---------- Material shown ----------

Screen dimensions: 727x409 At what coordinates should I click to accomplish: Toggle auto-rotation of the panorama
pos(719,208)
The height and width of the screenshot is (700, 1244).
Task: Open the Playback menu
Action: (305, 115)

----------

* [What the exercise asks]:
Every entry above must be reproduced exactly.

* [Exercise result]:
Screen dimensions: 727x409 At what coordinates should I click to accomplish: Toggle auto-rotation of the panorama
pos(719,208)
The height and width of the screenshot is (700, 1244).
Task: Open the Playback menu
Action: (305, 115)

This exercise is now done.